What is required: The lines from the one containing "Image resolution: width=886" to the end of the entries, both included, are what you need to transcribe exactly, without pictures and without anything else.

Data for this task:
__________

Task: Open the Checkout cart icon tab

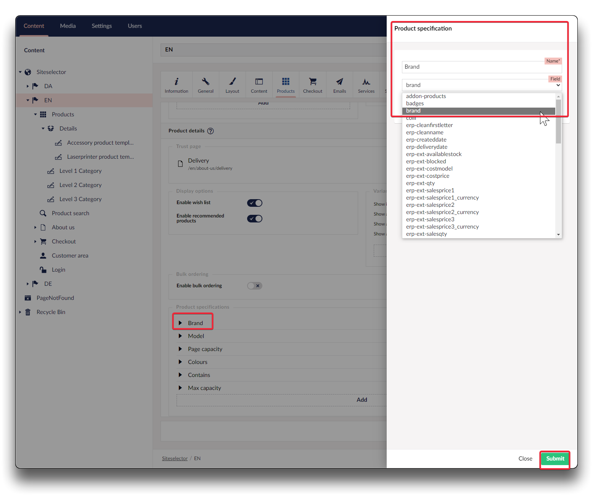Action: coord(312,82)
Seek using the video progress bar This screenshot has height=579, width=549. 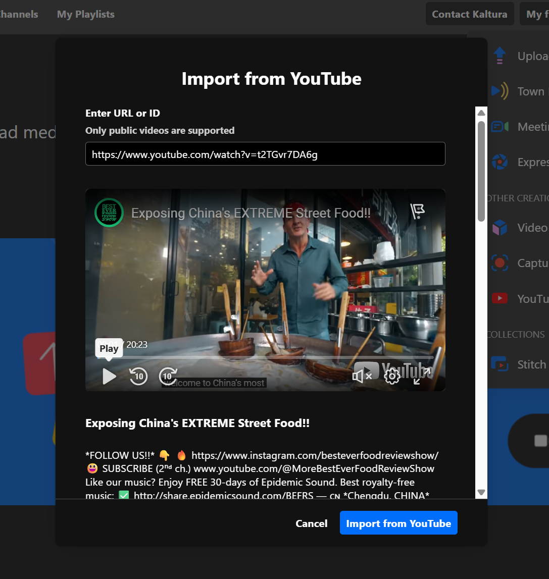coord(265,357)
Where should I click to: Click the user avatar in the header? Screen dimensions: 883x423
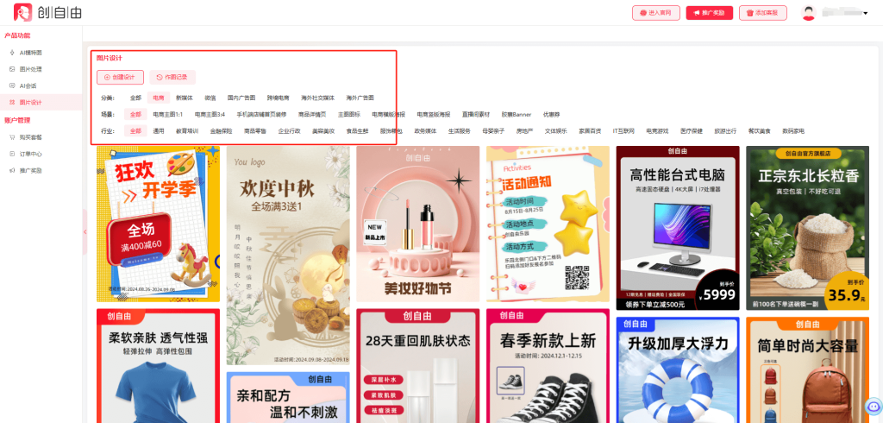808,13
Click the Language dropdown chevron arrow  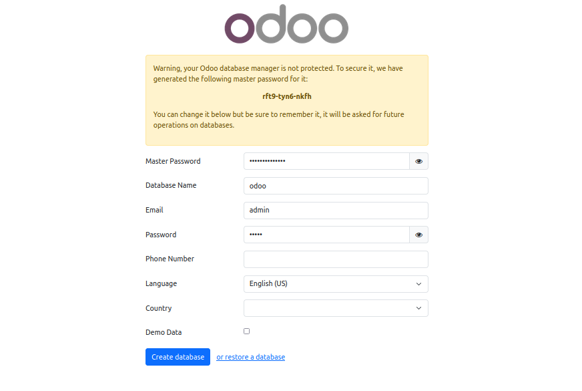pyautogui.click(x=418, y=284)
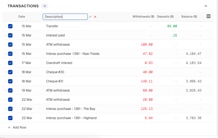The image size is (218, 138).
Task: Click the plus icon beside Add Row
Action: click(x=9, y=127)
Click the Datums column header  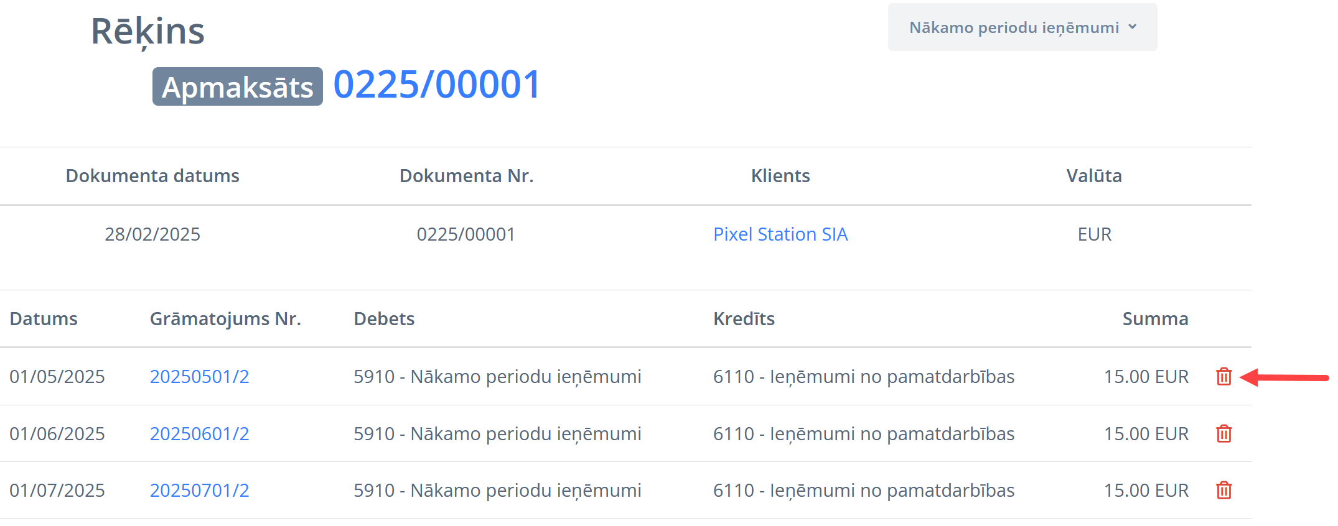[x=44, y=319]
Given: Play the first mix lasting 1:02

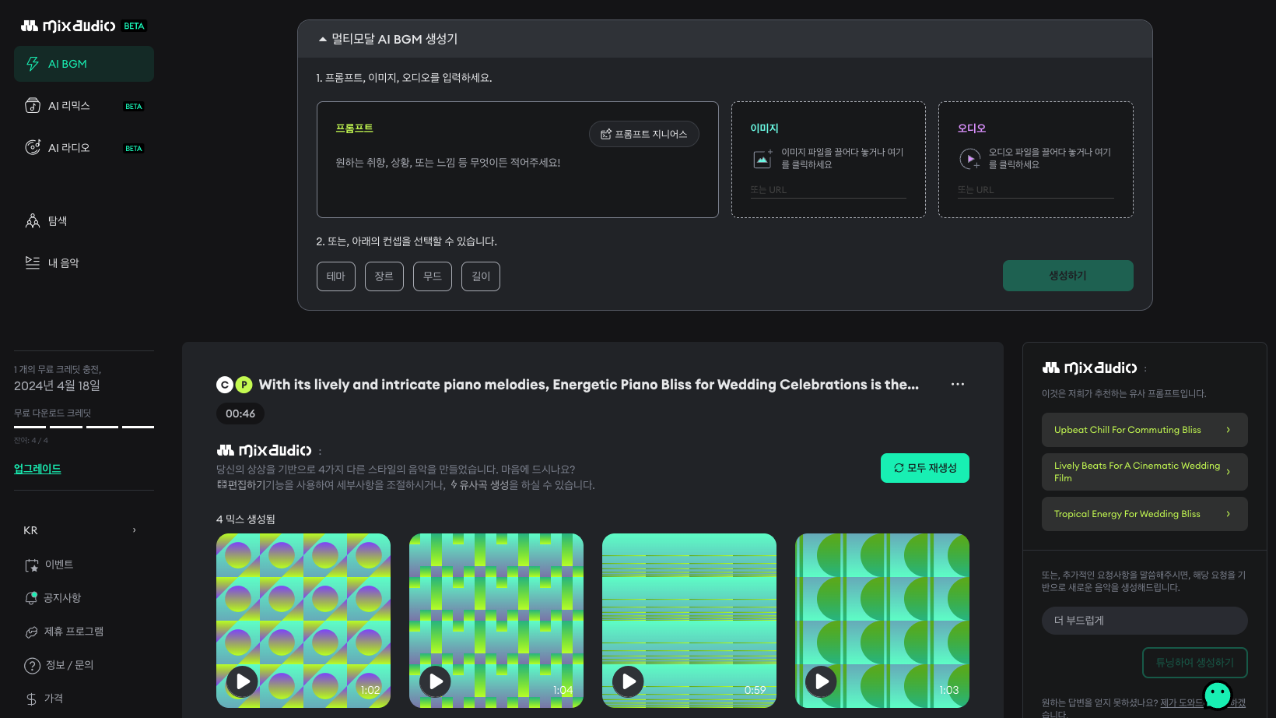Looking at the screenshot, I should click(x=243, y=681).
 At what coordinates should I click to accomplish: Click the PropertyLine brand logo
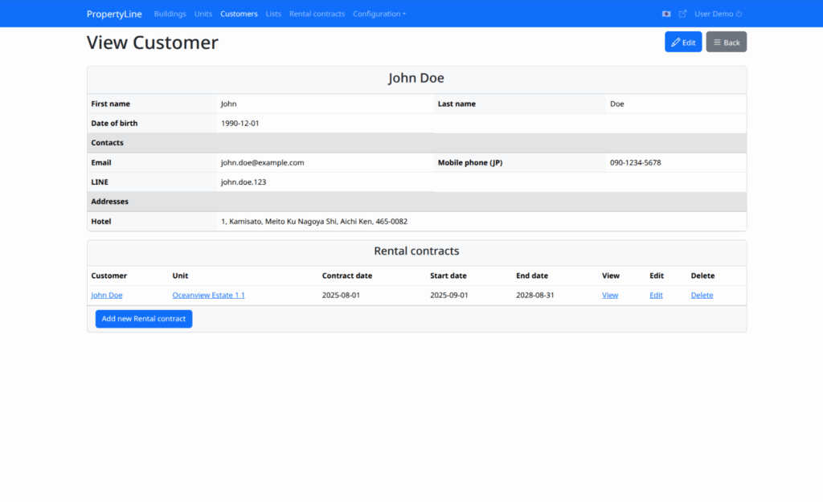coord(114,14)
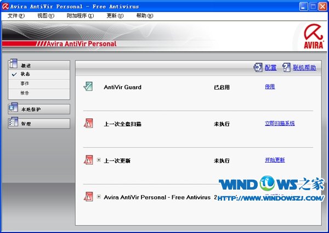Open the 文件 menu

(x=16, y=15)
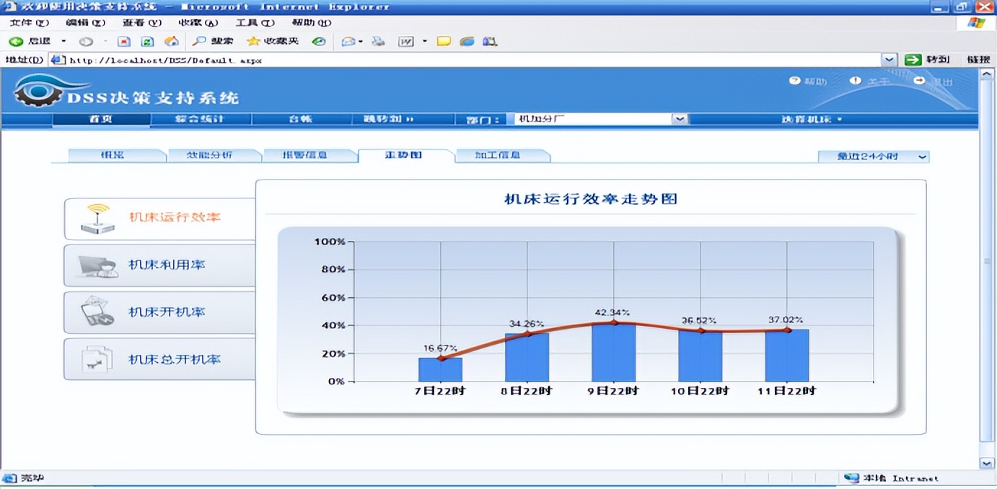The image size is (997, 489).
Task: Open the 机床利用率 panel via its icon
Action: pos(96,265)
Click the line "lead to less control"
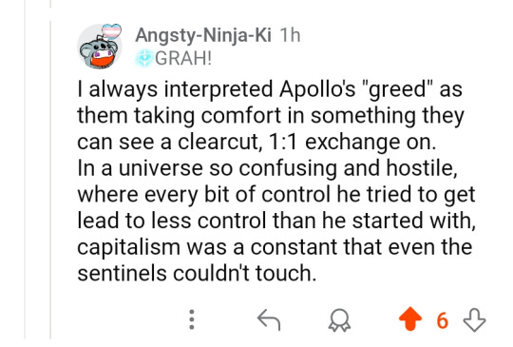513x347 pixels. [x=276, y=221]

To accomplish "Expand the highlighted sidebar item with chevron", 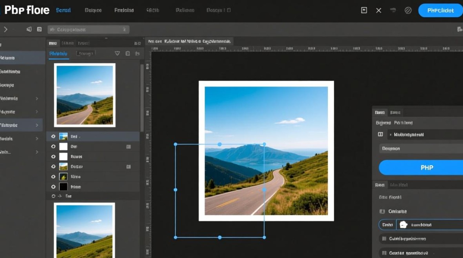I will coord(37,125).
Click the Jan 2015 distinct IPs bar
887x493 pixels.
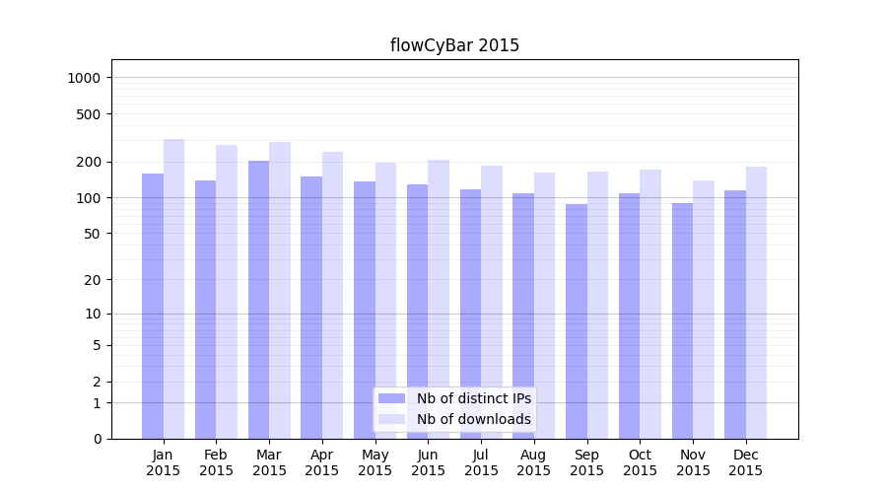click(x=153, y=306)
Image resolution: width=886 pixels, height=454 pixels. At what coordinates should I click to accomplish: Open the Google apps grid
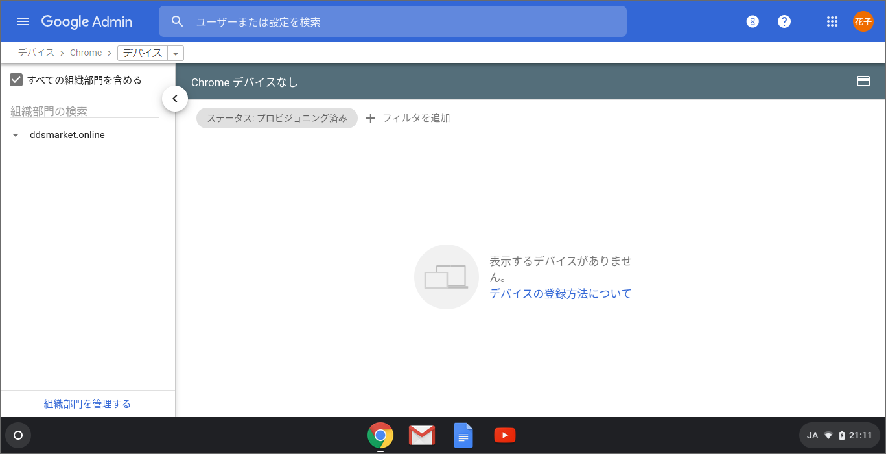coord(832,21)
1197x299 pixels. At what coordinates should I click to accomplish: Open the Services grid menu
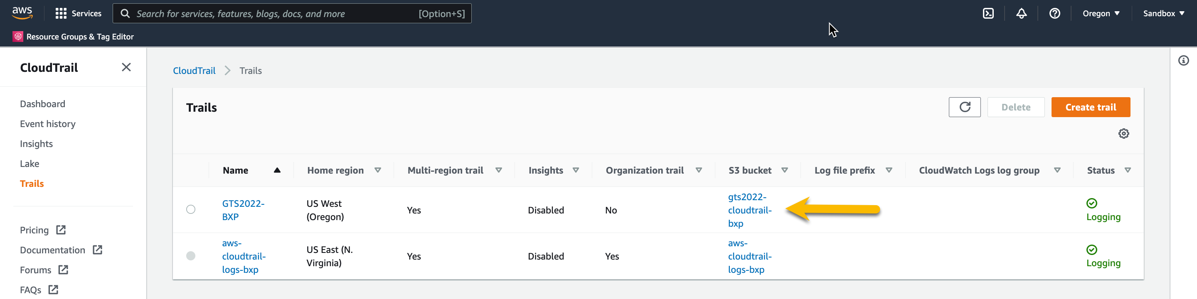78,13
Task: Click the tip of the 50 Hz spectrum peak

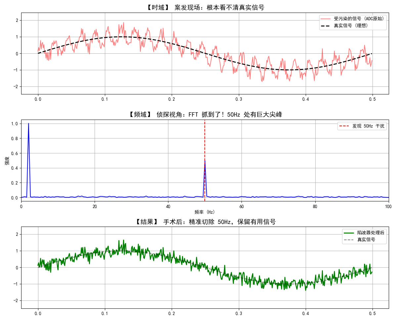Action: click(205, 161)
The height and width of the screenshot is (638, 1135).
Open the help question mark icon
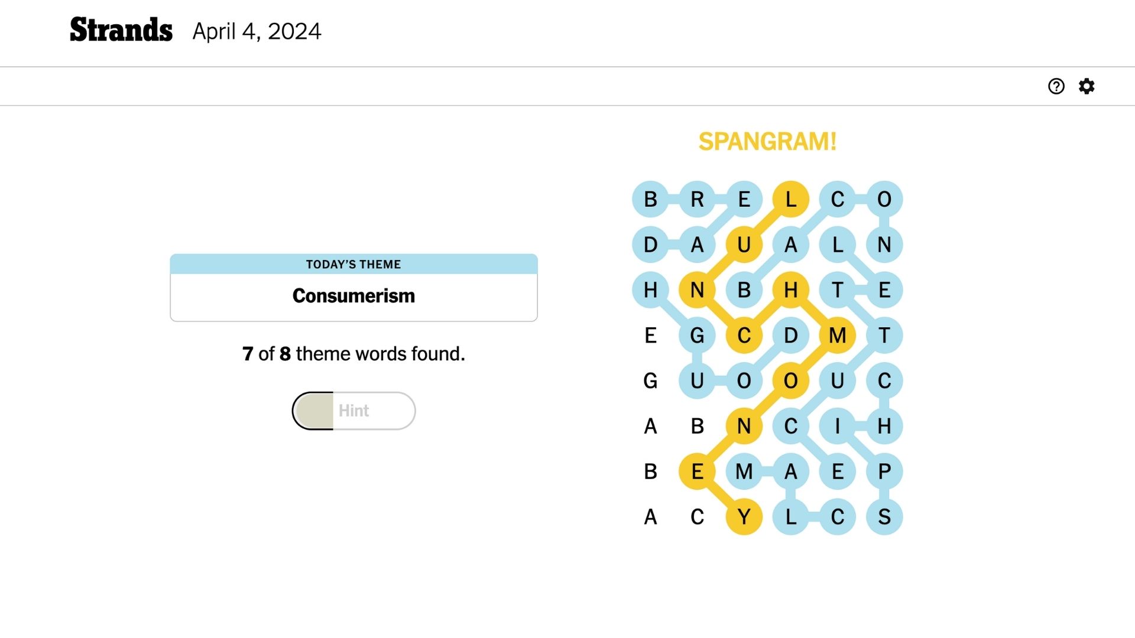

__________

Your response:
Image resolution: width=886 pixels, height=454 pixels. At what coordinates should I click to accomplish: Open the Google apps grid
coord(832,21)
1197x299 pixels. At what coordinates should I click to accomplish: Open the Services grid menu
78,13
Task: Click the tip of the 50 Hz spectrum peak

Action: click(205, 161)
The height and width of the screenshot is (638, 1135).
Open the help question mark icon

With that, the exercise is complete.